- _Assignment_
For the data below, tally how many lines contain "magnifier" and answer only with that tally.
'''
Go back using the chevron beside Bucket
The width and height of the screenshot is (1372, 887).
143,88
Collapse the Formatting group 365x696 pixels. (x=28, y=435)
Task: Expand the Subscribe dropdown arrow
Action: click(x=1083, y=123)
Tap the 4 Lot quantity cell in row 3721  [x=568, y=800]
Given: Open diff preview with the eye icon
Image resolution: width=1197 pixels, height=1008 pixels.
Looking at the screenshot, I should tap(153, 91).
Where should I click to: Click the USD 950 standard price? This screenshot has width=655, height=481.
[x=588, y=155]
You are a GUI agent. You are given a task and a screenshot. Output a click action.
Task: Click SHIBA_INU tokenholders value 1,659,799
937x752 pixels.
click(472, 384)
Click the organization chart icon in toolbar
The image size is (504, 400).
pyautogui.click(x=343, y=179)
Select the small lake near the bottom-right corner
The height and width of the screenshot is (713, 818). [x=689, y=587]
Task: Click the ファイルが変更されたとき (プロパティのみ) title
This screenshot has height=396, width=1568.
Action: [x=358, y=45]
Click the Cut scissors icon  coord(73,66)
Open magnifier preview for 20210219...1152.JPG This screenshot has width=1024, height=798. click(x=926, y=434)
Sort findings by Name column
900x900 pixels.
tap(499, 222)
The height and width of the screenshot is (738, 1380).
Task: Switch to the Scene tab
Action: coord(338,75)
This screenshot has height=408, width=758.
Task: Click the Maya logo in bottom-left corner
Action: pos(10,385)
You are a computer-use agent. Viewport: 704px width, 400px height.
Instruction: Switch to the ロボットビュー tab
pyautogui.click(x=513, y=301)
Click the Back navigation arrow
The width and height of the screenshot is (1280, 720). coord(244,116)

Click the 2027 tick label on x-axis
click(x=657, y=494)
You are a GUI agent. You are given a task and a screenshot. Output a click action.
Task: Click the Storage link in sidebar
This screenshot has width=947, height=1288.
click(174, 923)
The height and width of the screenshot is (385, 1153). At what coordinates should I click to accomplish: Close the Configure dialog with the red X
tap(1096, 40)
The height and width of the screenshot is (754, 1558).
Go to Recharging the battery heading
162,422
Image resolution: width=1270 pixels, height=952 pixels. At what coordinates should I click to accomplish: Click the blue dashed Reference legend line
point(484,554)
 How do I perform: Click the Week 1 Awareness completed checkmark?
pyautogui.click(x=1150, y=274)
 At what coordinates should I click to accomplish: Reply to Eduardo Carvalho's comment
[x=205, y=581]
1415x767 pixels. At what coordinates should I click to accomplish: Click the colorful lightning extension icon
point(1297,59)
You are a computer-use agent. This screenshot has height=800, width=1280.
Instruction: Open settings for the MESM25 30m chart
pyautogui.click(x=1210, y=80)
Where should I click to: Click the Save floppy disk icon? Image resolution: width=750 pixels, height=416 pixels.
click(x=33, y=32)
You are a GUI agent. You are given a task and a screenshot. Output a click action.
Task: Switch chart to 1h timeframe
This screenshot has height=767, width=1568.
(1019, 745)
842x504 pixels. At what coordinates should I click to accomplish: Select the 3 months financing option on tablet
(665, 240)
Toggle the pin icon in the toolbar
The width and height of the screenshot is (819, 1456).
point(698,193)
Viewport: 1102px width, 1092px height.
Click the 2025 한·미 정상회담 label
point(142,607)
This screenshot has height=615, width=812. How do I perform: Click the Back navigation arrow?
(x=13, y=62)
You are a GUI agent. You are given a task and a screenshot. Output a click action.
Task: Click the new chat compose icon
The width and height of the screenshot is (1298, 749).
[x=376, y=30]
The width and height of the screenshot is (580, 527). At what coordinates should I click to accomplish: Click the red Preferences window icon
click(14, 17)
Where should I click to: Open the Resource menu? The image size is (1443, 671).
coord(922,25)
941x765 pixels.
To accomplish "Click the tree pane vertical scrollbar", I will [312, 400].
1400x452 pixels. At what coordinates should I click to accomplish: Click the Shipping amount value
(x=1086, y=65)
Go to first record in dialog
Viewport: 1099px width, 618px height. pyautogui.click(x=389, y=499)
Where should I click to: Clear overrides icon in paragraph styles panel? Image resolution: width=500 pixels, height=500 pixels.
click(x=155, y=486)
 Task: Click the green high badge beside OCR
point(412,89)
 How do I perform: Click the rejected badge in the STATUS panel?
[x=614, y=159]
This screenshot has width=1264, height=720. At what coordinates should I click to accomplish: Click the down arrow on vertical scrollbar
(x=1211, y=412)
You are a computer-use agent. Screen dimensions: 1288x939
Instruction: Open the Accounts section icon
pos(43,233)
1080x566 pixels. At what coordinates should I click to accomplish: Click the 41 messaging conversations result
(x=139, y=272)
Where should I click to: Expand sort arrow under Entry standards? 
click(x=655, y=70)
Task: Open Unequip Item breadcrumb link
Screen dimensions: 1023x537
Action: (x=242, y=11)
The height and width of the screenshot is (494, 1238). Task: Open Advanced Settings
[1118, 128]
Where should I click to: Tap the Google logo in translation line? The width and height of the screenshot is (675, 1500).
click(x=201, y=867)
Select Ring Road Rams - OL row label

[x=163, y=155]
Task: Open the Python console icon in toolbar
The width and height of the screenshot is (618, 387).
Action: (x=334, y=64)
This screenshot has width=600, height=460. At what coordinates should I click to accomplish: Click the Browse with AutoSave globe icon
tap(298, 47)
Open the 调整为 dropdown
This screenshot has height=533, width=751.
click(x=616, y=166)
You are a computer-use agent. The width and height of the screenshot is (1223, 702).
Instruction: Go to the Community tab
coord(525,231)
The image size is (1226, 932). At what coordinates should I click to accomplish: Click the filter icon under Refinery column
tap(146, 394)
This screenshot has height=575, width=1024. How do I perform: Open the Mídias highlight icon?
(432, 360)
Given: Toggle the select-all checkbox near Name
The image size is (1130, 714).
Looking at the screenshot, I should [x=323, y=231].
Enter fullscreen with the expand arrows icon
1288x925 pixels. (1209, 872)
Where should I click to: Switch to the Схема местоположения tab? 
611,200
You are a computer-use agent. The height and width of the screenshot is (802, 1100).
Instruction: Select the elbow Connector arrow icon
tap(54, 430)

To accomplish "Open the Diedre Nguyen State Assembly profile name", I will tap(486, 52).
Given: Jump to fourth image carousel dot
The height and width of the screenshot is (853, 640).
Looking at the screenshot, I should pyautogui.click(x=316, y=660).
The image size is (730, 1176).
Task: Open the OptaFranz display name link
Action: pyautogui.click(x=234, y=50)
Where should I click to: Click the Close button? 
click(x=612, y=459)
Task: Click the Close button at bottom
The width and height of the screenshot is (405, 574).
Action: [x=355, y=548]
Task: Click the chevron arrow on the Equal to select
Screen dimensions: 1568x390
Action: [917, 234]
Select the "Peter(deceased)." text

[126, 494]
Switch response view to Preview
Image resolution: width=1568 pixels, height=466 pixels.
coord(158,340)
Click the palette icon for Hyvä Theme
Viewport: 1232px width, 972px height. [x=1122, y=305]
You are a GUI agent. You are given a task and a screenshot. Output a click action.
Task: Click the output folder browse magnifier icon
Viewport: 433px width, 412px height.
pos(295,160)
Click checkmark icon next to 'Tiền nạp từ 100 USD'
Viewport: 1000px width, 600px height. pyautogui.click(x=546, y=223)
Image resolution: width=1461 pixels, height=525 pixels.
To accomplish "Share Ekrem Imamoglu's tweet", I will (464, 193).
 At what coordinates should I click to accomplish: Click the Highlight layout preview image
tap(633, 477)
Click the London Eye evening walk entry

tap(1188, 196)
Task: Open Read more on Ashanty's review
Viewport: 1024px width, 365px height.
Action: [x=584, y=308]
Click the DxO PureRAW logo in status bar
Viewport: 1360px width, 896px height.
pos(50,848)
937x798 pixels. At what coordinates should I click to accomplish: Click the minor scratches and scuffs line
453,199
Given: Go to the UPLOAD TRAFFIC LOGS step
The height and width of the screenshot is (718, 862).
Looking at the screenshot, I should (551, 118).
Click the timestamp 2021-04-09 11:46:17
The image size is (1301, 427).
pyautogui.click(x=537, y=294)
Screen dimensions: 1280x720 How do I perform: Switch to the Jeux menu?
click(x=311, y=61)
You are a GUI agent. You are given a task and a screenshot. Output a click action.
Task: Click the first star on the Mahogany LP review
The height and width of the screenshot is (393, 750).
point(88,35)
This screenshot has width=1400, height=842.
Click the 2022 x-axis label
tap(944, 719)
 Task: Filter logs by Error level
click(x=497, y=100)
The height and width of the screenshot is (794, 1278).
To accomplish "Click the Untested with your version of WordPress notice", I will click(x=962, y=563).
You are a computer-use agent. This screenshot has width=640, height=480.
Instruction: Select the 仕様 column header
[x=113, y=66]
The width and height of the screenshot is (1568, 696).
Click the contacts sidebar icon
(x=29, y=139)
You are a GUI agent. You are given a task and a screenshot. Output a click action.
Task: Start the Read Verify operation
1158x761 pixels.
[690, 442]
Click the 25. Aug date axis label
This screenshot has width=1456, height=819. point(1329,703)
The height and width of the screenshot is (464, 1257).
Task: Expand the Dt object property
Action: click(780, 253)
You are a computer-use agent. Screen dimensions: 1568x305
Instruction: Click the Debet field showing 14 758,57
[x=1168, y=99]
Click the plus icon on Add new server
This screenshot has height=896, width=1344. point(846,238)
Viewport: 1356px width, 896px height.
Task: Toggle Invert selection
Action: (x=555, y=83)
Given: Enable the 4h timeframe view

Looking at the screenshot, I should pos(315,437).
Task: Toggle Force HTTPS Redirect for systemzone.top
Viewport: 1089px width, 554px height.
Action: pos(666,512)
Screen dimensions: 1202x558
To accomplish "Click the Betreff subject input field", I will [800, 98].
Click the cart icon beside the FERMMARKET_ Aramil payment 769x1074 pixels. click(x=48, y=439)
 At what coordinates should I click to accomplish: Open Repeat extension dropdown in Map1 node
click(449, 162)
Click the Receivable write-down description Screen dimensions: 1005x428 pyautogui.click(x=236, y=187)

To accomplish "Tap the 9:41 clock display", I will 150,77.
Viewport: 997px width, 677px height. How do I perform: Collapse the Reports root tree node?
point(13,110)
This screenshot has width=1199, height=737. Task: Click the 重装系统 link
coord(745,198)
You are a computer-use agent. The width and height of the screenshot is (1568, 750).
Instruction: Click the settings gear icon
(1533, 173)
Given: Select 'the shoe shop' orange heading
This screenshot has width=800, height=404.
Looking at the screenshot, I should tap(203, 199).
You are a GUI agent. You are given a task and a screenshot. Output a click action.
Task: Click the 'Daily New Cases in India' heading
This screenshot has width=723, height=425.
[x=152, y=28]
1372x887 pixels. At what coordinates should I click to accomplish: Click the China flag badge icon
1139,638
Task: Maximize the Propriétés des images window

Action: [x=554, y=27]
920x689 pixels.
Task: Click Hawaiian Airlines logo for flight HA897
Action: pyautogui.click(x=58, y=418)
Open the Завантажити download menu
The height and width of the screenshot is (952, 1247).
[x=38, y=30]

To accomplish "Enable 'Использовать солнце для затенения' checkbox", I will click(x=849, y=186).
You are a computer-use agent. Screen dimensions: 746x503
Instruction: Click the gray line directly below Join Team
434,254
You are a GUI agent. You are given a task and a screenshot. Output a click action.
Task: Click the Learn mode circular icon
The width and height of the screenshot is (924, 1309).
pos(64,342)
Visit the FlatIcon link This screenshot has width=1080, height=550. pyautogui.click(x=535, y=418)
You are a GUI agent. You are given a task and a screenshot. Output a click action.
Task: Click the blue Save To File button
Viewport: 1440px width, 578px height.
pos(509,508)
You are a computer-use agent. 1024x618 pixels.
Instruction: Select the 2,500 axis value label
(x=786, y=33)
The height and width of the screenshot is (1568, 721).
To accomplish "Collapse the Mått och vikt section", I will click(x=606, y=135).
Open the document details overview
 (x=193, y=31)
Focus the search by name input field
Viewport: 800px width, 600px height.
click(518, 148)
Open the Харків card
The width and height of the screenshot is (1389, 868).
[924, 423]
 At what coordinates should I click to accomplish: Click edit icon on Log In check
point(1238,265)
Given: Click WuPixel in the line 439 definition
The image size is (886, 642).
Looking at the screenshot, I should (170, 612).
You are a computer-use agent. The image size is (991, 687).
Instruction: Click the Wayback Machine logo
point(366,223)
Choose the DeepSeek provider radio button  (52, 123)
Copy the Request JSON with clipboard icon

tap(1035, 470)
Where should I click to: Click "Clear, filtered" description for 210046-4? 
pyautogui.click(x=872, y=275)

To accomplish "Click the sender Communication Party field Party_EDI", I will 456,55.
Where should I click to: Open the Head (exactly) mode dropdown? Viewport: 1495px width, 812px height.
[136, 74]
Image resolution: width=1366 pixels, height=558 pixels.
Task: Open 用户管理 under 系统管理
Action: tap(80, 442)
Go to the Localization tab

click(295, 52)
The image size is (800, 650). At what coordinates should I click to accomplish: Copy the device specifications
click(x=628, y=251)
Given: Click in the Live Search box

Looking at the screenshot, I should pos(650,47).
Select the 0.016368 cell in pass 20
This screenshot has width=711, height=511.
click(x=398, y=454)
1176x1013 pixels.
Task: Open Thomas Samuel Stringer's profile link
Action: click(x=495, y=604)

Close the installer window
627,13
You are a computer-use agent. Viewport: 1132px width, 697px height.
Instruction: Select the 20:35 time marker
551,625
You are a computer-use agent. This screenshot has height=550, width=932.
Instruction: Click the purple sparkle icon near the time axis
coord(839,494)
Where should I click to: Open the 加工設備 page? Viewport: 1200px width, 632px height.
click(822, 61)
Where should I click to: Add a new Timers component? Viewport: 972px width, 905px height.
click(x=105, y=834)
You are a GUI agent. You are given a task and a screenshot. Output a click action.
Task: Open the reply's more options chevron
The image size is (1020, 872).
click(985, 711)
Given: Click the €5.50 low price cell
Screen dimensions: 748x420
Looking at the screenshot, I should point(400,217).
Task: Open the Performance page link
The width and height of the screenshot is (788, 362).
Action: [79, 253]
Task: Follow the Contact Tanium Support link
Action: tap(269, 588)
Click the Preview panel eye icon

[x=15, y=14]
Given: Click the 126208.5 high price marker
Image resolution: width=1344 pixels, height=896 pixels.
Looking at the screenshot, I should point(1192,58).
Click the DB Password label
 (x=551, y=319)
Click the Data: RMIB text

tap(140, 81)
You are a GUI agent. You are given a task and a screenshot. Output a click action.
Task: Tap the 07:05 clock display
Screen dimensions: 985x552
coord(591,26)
'''
- _Reply_
2